違ったことと言えば女の子の好みと、フェチといえる部位くらいのもんだ。
さて、俺には当時さゆりちゃんという恋人がいた。
同じクラスの女子で、ショートヘアで快活な性格のいわゆる「陽キャ」というやつだった。
そんなだから言うまでもなく修学旅行のようなイベントは大好き!
昼に張り切っていたのはもちろんのことだが、夜も教師の奴らには見せられないスケジュールでいっぱいのようだった。
そして、その中の一つに……
『厳しすぎる夜間の監視』
その中の一つに、貝合わせという奴があった。
これはまあ、女同士でヤることだ。
無論、教師に見つかったら即アウト。
ヤる場所と時間は慎重に選ばなくてはならない。
ところが、我らが教師サマもバカではなかった。
特にエグかったのが生徒指導部の秋田で、この40代の熱血系男教師は一晩中恐るべきペースで巡回を行った。
誰がトイレに出て、誰が帰っていないかというのもある程度把握済みで、トイレでいかがわしいことをしようもんなら即御用。
無論、部屋でもちゃんと寝てるかどうかまるで警察か何かのようにチェックしてくるため結局のところ、1日目の夜はさゆりちゃんや俺を含め、誰も何もすることができなかった。

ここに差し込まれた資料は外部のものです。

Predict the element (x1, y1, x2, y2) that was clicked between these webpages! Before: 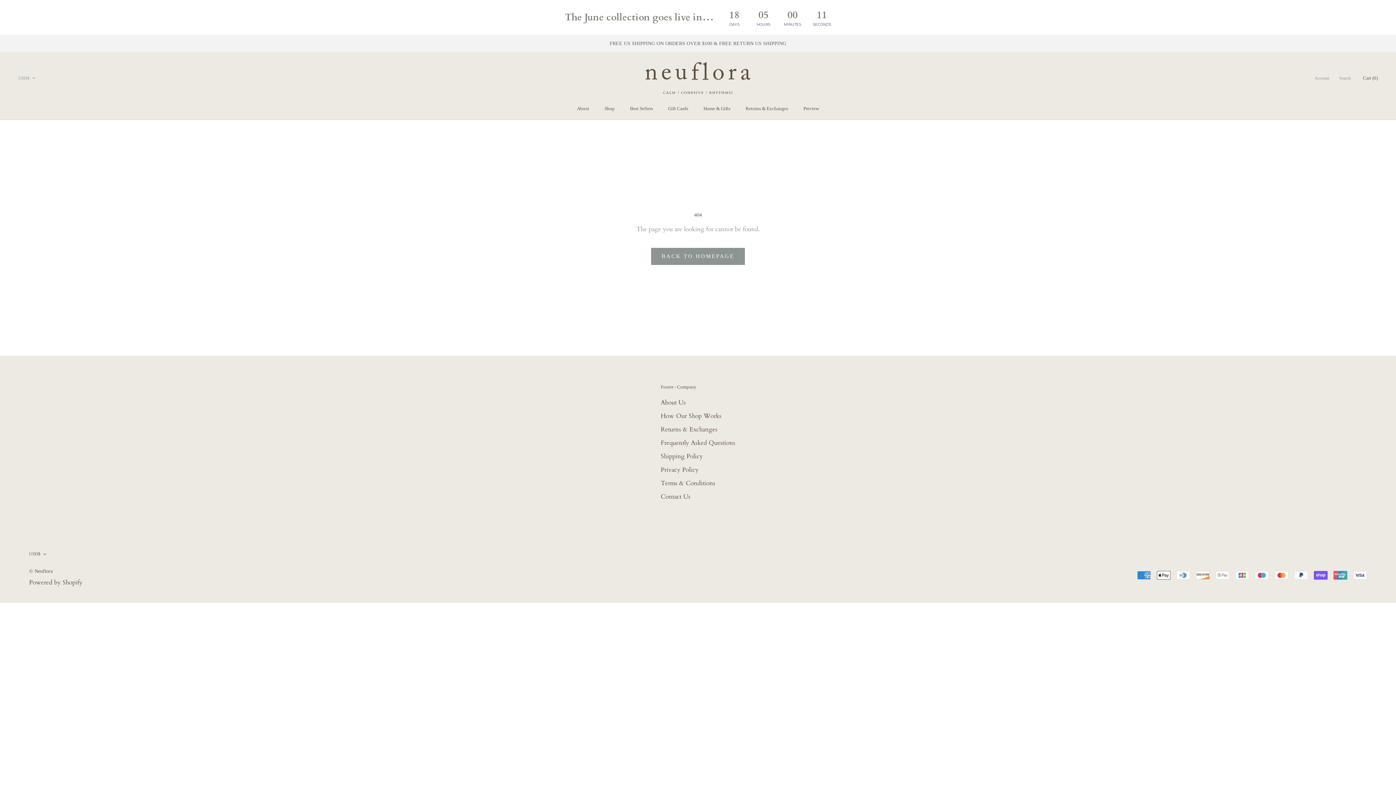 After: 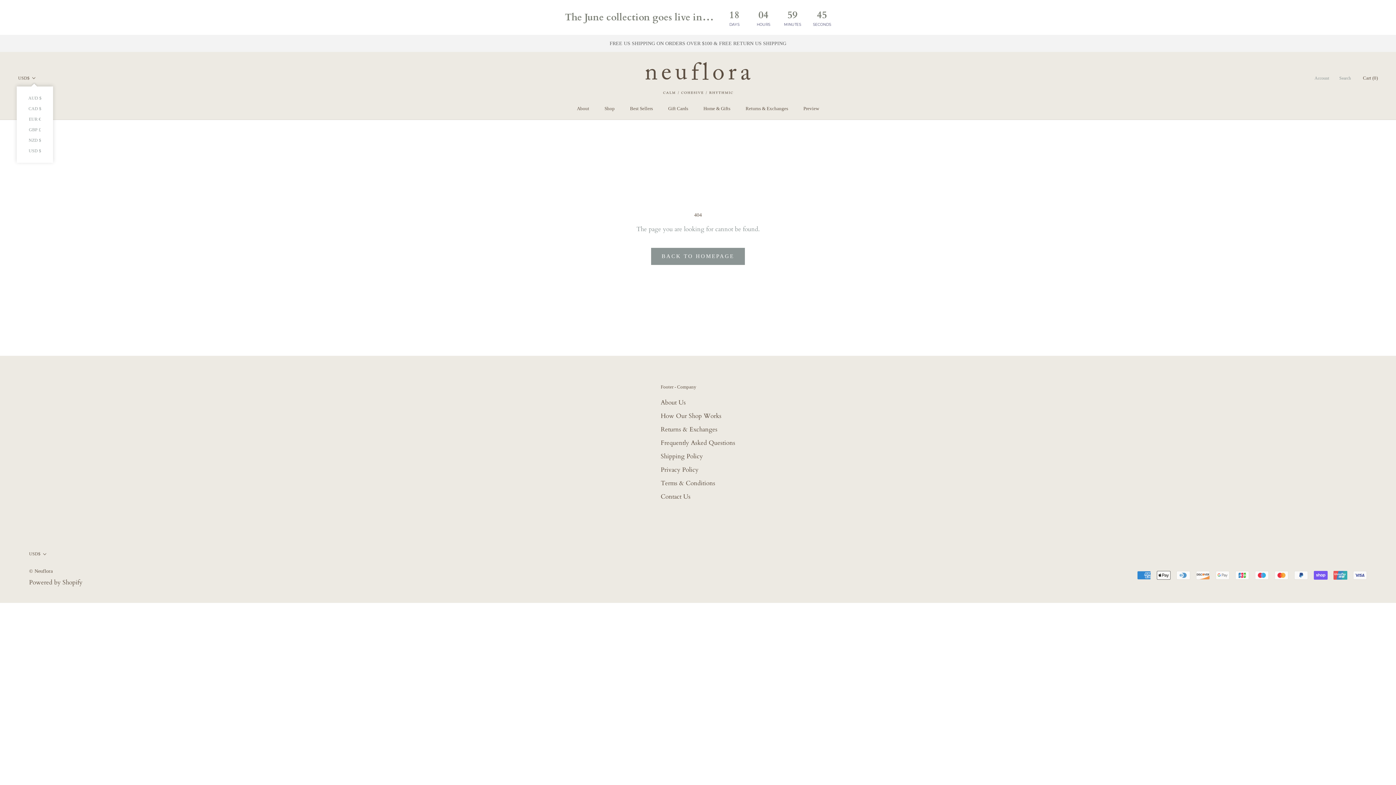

ちなみに捕まった生徒はだいたい2、30人くらいはいたと思う。
別にこんな熱心に時間外労働しなくてもいいのに……
『新しい計画』
しかし、2日目に部活の用事で秋田が途中で帰ることになったことで状況が変わった。
あるいは教師たちの疲れもあっただろう。
2泊3日の行程だったが、2日目の夜は教師たちの監視の目がかなりゆるんだ。
とはいえそれでも1人1人いるかどうかチェックをしたり、トイレの個室を1つ1つチェックしたりしていたようで、十数人くらいの生徒が大目玉を喰らっていた気がする。

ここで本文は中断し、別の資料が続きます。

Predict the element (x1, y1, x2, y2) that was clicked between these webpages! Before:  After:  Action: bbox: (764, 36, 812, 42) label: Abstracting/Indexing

一方、元々のスケジュールを台無しにされたさゆりちゃんと俺は新たな計画を立てていた。
それはあえて手早く寝て、早く起きることで教師たちの監視の目をかいくぐろうという作戦だ。
就寝後の22~24時くらいまでは教師たちも警戒するだろうが、早朝の4~5時にもなればさすがに疲れも出ているだろう、と。
そして、その考え方はドンピシャだった。
早朝4時にもなると教師も生徒も多くが疲れ切ってしまっている状態。
しかし、俺たちは念には念を入れて非常階段を通り、ホテル1Fのちょっと奥まったトイレの個室に2人で入った。

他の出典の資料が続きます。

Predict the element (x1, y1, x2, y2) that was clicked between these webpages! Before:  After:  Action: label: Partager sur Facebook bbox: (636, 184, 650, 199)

入ったのは男子トイレだったが、誰もいない完全な貸し切り状態だった。
本当はシャワーやベッドが欲しいところだが、ぜいたくは言っていられない。
それにリスクは低いとはいえスリリングな状況だったこともあり、俺たちは興奮していた。
手早くゴムを取り出し、さゆりちゃんを濡らし、そしてビンビンになった息子を挿入し、音や声を押し殺しながら10分くらいは交わった。
静かな環境であるがゆえ大きく感じる彼女の呼吸音と、陰部が立てる音。
恋と性欲でドクン、ドクンと脈打つ心臓と性器。
はっきり言って観光ガイドさんや僧侶の方々の有難い解説よりこっちの方がずっとずっと印象的だった。
そして強く抱き合いながら、二人で静かに気持ち良く果てた。
なお、その後のこともきちんと計画しており、まずは俺が一人で部屋のあるフロアまでの安全確認をしつつ戻り、それから彼女が安全に戻るという算段だった。
もし安全に戻れたらケータイに連絡、定刻になっても連絡がなかったら長く待機といった塩梅だ。
幸いにも、俺たち2人は安全に戻ることができ、またこのことを他に察知されるようなこともなかった。
とはいえ……こういう時くらい教師たちは大目に見てくれてもいいのになぁと思わないこともない。
まあ、校内風紀のこともあるしそれも無理か。
でも教師の裏をかくってのは面白いもんだし、いつの時代もそれは変わらないんだろうな。